Monday, January 16, 2023

Science Should Be Democratic, But It Isn't A Democracy

 


Science should be democratic, in that it should be open to scientific contributions from anyone, and its stylistic conventions can be decided democratically. 

But science isn't a democracy. It is has different means of determining right and wrong.

6 comments:

neo said...

what was the arguments made by that book 100 against GR?

andrew said...

idk You'll have to go find it and read it.

neo said...

okay

were any eminent physicist ?

andrew said...

Almost certainly.

Ryan said...

Relevant: https://skepticalinquirer.org/2020/11/100-authors-against-einstein-a-look-in-the-rearview-mirror/

My understanding is the Nazis used to hold lectures at Humboldt denouncing Einstein's "Jewish Science" too, which Einstein showed up to heckle at least once. Or so I was told as a tourist at Humboldt.

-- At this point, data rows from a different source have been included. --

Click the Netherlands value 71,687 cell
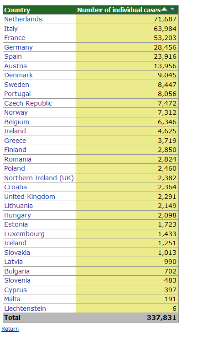The height and width of the screenshot is (339, 197). pos(127,19)
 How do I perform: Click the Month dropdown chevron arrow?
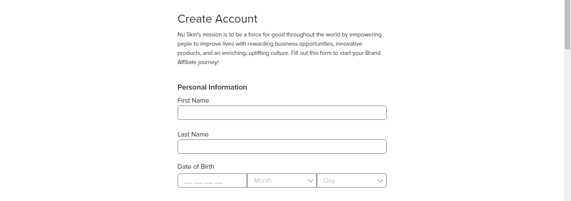[311, 181]
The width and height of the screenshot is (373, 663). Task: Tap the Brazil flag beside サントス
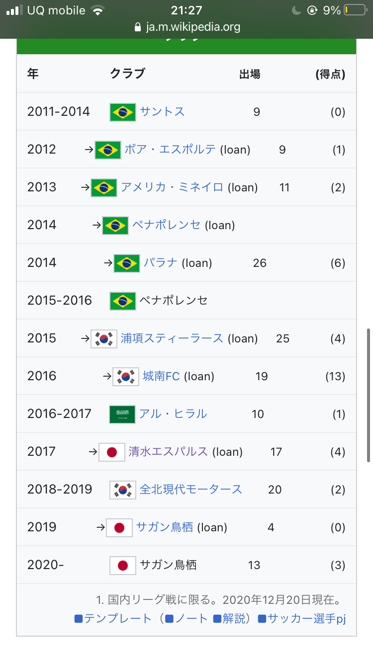point(122,112)
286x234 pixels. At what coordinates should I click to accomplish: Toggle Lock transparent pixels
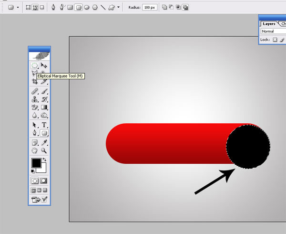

https://en.wikipedia.org/wiki/Philipp_Lenard

Mark B. said...

Which is why any talk of 'the scientific consensus' should set off alarm bells. Any particular hypothesis may be broadly held to be correct, but it's not correct because it's broadly held - it's broadly held because it's (presumably) been demonstrated to be correct beyond a reasonable doubt.